- _MATERIAL FOR THIS TASK_:

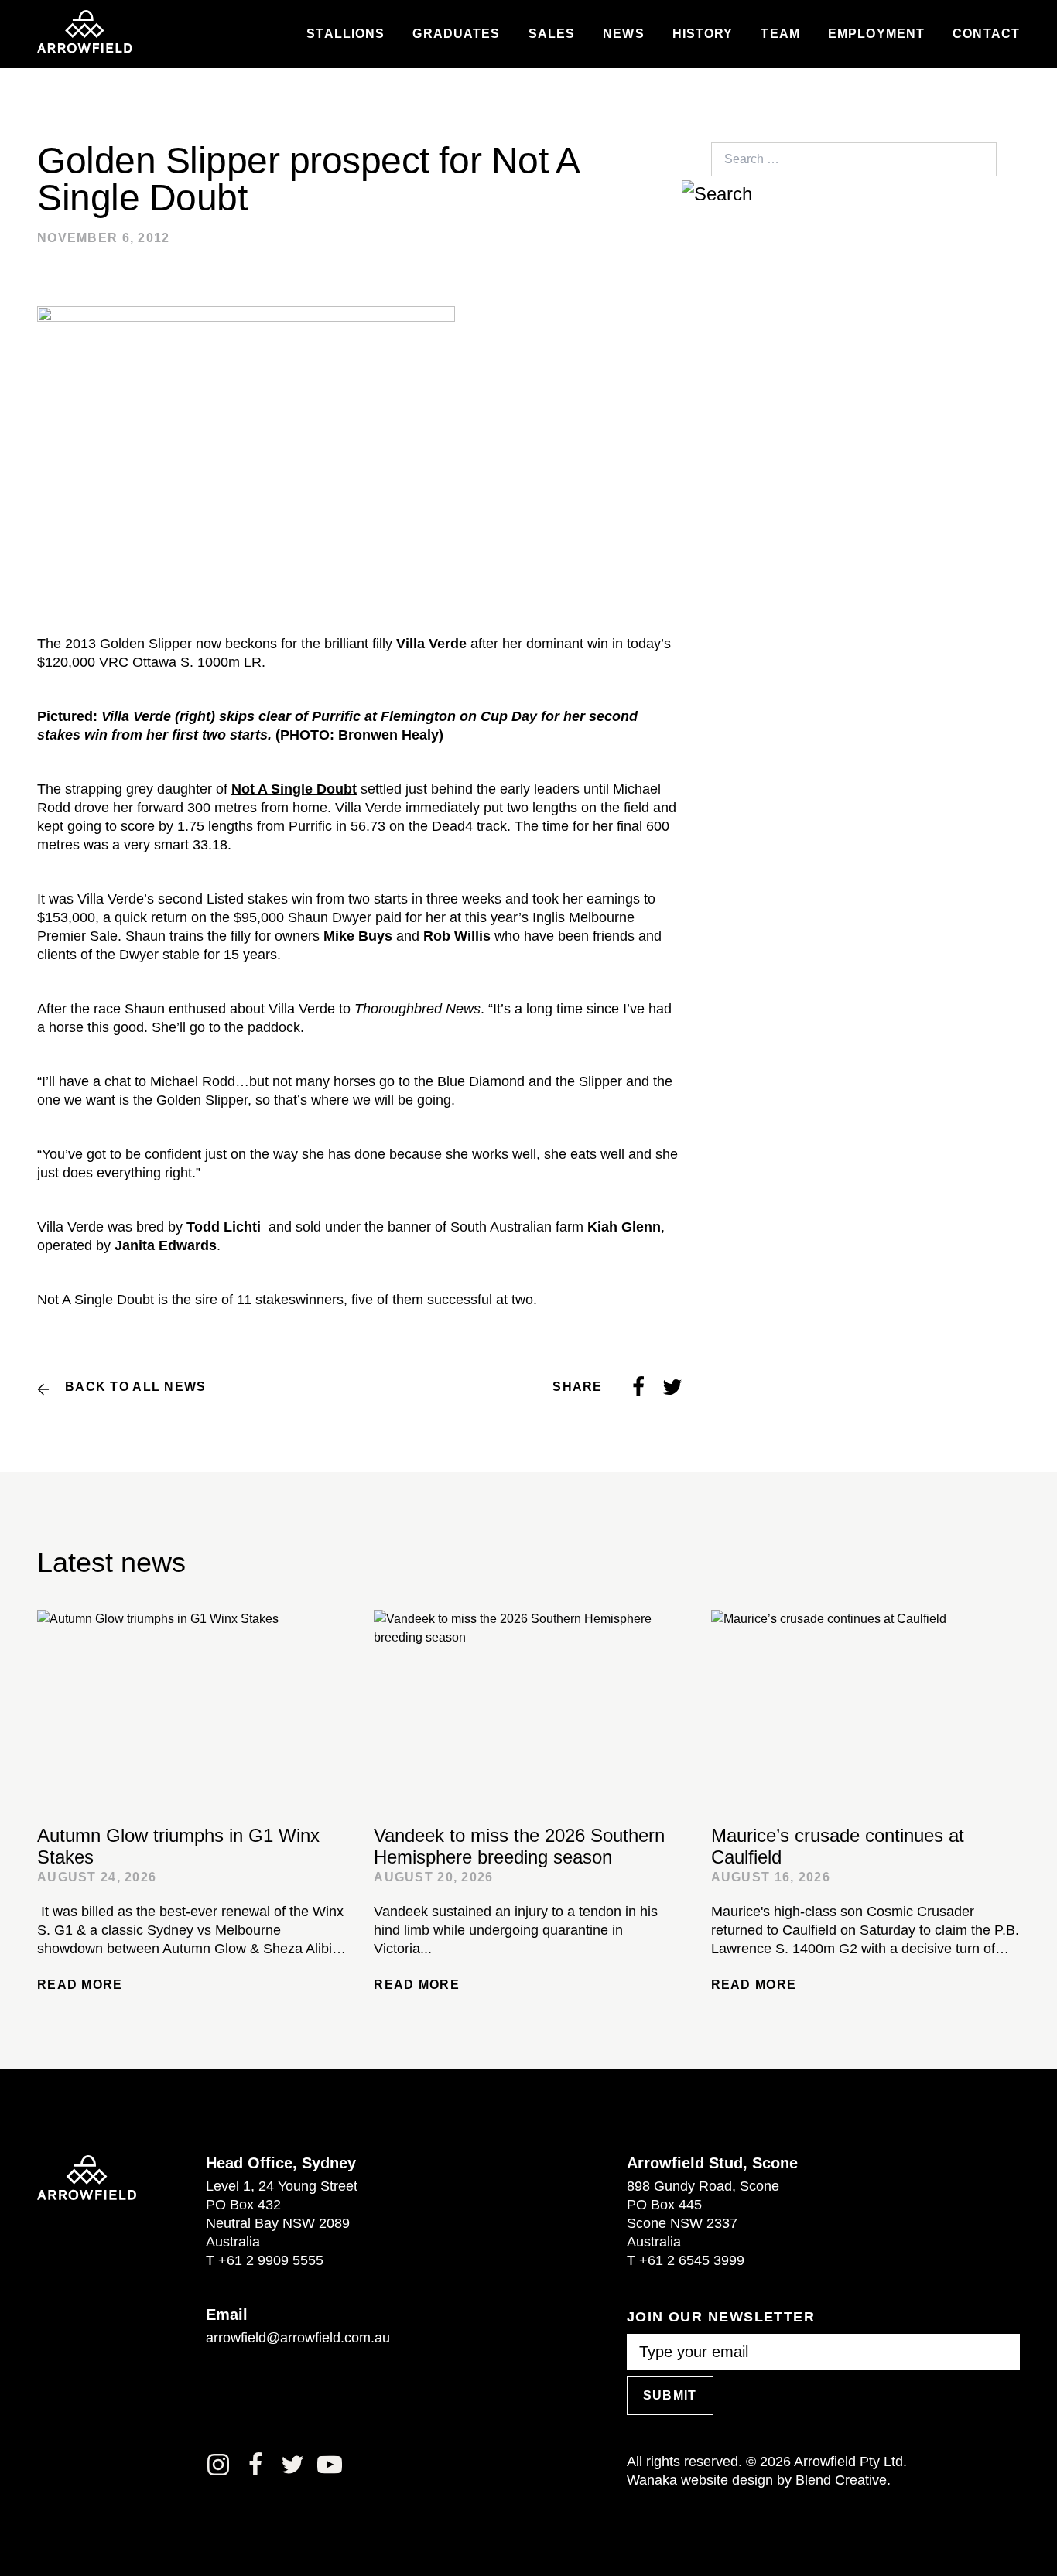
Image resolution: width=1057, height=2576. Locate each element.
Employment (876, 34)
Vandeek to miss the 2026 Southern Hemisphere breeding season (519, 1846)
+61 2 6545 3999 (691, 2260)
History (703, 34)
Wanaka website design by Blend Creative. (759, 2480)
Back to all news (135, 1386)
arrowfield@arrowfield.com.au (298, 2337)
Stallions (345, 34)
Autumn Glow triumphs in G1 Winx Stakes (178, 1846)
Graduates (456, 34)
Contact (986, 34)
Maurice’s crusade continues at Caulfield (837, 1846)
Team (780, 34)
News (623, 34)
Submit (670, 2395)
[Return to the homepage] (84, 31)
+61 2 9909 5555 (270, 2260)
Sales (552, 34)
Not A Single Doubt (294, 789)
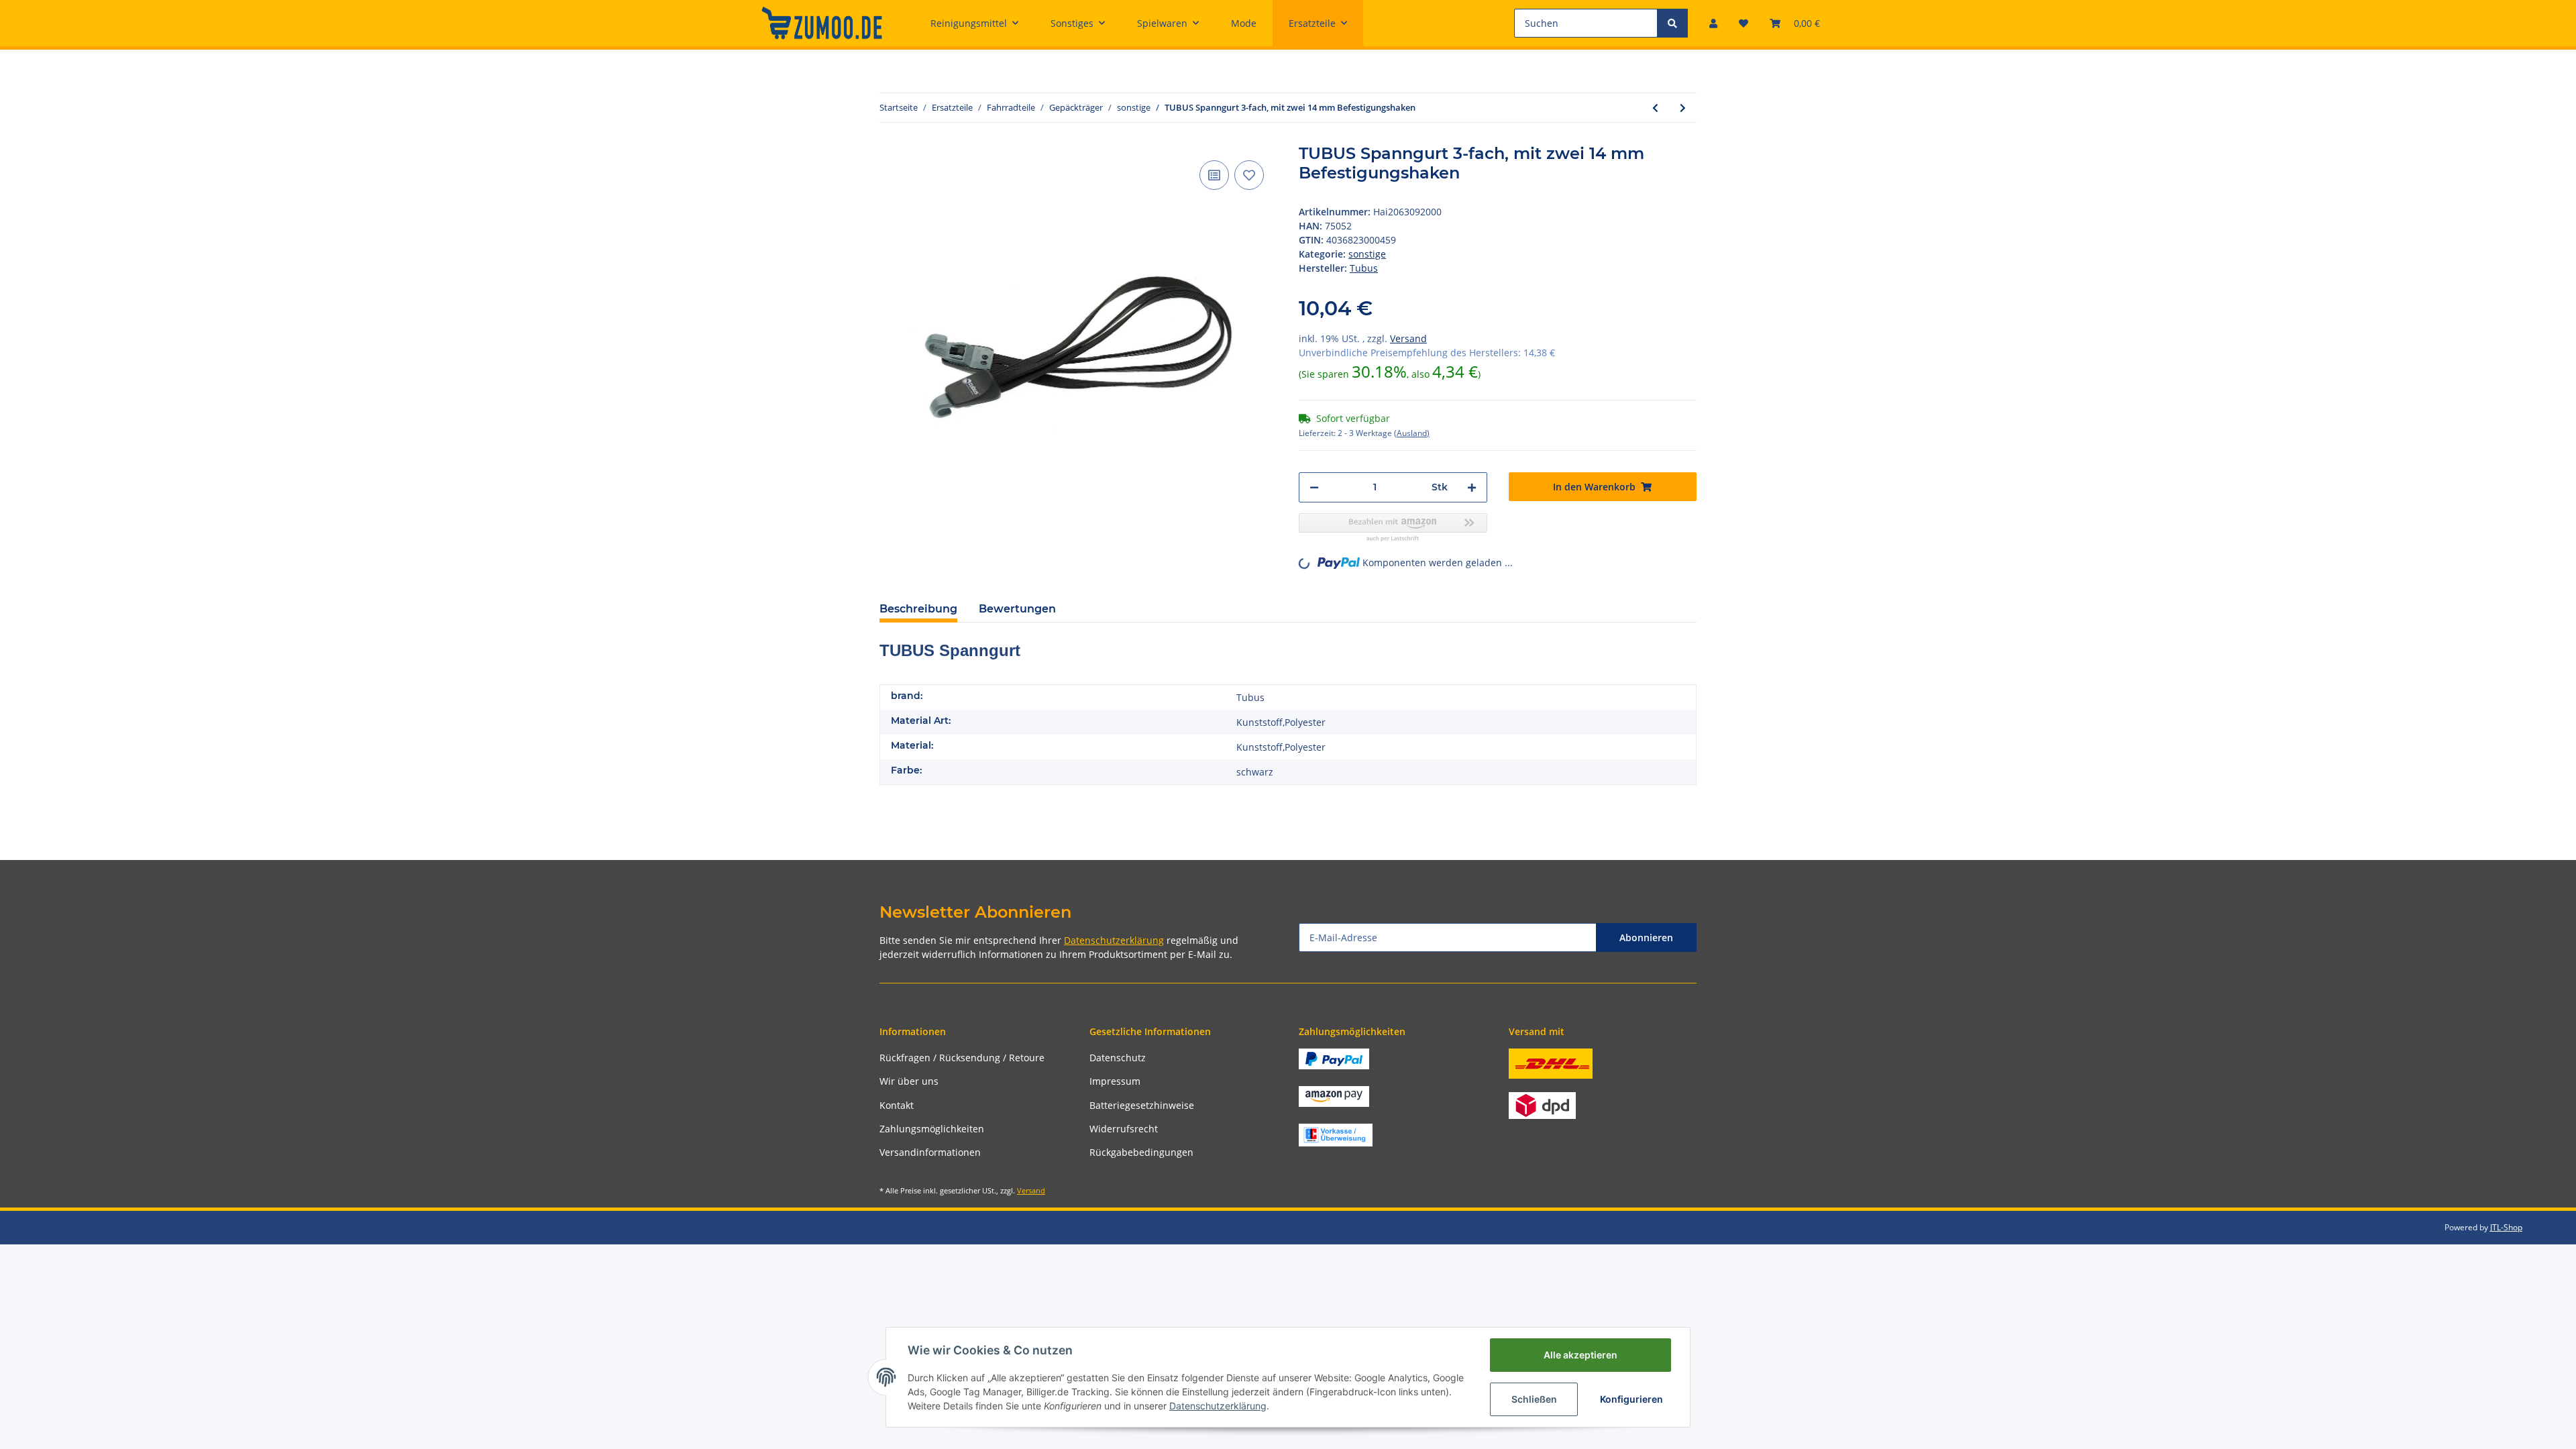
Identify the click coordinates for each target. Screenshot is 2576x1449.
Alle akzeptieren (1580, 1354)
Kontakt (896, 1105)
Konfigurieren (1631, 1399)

- _REQUIRED ACTION_: Leave out the pictures and retype every line above exactly.

- _ANSWER BOX_:
Image resolution: width=1057, height=2576. Locate each element.
Employment (876, 34)
Vandeek to miss the 2026 Southern Hemisphere breeding season (519, 1846)
+61 2 6545 3999 (691, 2260)
History (703, 34)
Wanaka website design by Blend Creative. (759, 2480)
Back to all news (135, 1386)
arrowfield@arrowfield.com.au (298, 2337)
Stallions (345, 34)
Autumn Glow triumphs in G1 Winx Stakes (178, 1846)
Graduates (456, 34)
Contact (986, 34)
Maurice’s crusade continues at Caulfield (837, 1846)
Team (780, 34)
News (623, 34)
Submit (670, 2395)
[Return to the homepage] (84, 31)
+61 2 9909 5555 (270, 2260)
Sales (552, 34)
Not A Single Doubt (294, 789)
Identify the click coordinates for each target. Screenshot is 2576x1449.
Alle akzeptieren (1580, 1354)
Kontakt (896, 1105)
Konfigurieren (1631, 1399)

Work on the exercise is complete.